TREATMENT FOR OSTEOGENESIS IMPERFECTA:
The goals of therapy are to reduce fracture rates, prevent deformities, minimize pain, and maximize functional abilities. Treatment requires a multidisciplinary approach. Many of the treatment options that can be used are listed below:
- Maintain a healthy lifestyle
- Exercises as tolerated
- Avoid smoking
- Treat bone infections when they occur
- Bisphosphonates (are a class of drugs that are used to treat and prevent the loss of bone mass and are commonly used to treat osteoporosis)
- Calcium and Vitamin D
- Pain medication
- Care for broken bones: surgery, casting, or splinting
- Spinal fusions for scoliosis
- Surgery can include management of fractures or implantation of metal rods through the long bones to strengthen them
- Telescoping rods that grow along with the child are available
- Occupational & physical therapy to increase muscle strength
- Hydrotherapy ( pool therapy).

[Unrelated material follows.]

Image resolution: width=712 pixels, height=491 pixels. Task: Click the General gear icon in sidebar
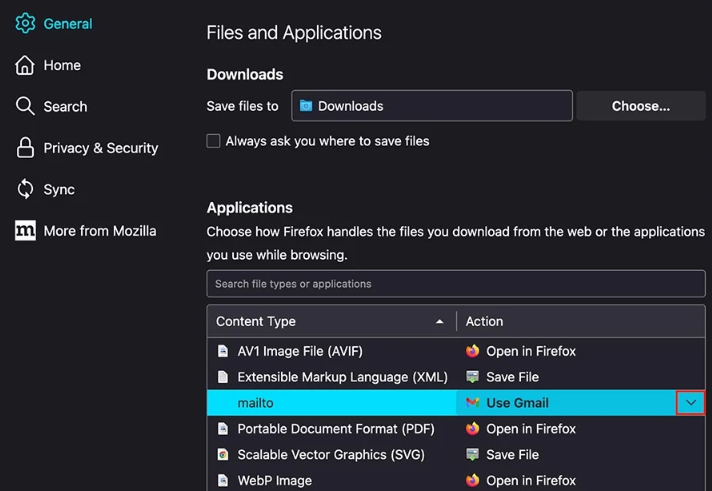(x=25, y=24)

This is used for strengthening because it has a lower risk for injury
- Custom splints and braces to support the fragile bones
- Support cushions to improve posture and change pressure points
- Customized wheelchairs
- Assessment for the need for assistive devices for ambulation
- Assessment for the need for adaptive equipment for ADLs
Case example:
Indria’s initial exam: Diagnosis is Osteogenesis Imperfecta, however, her exact type was not determined due to the lack of clinic testing available at the missions hospitals. Her clinical exam showed she had a right humeral fracture. Her mother reported that no trauma had occurred. X-Rays confirmed the humeral fracture and revealed a hairline fracture in her left arm and multiple fractures in her left leg. Indria had been wearing a leg brace with an elevated shoe due to the shortened long bones in her leg. She had been experiencing pain in her left lower extremity for years. Notice that Indria does not have tinted sclera.
Indria also has an undescended left scapula
Without the walking brace, Indria’s leg showed a bone shortening deformity and was very painful to move.

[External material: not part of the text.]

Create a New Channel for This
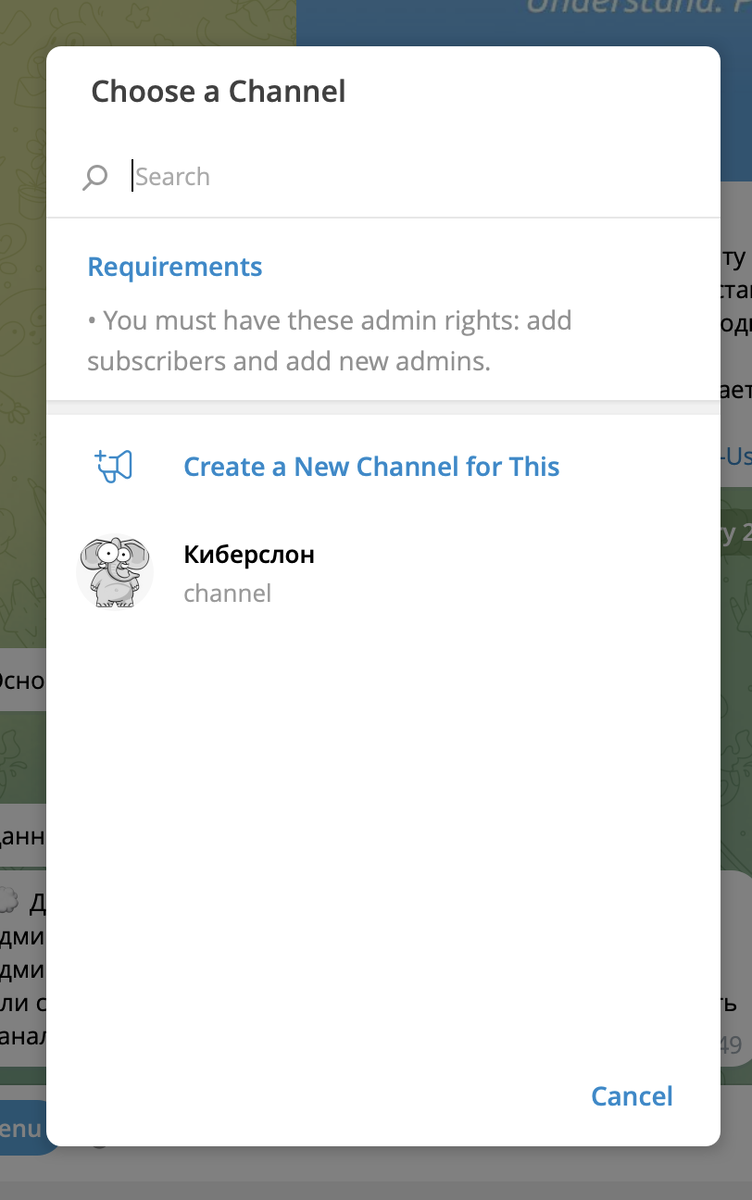 [x=371, y=466]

A custom elbow splint was made for Indria’s left arm hairline fracture for support. She can wear this splint as needed for pain and comfort.
Indria had surgery for her right arm. The Pediatric surgeon implanted a rod through the center of her humerus to realign the fracture and then placed her in a long arm cast. “Rodding” is the placement of an intramedullary rod into the internal cavity of a long bone under X-Ray guidance. “Rodding” is used for fractures that won’t heal or for moderate to severe OI cases. “Rodding” is preferred over plates for the treatment of OI.
While recovering, Indria asked the Occupational therapist to make a special splint for her left leg that would be comfortable for her to wear when she is in bed.
Indria was able to go home with less pain and very happy with her new pink leg splint.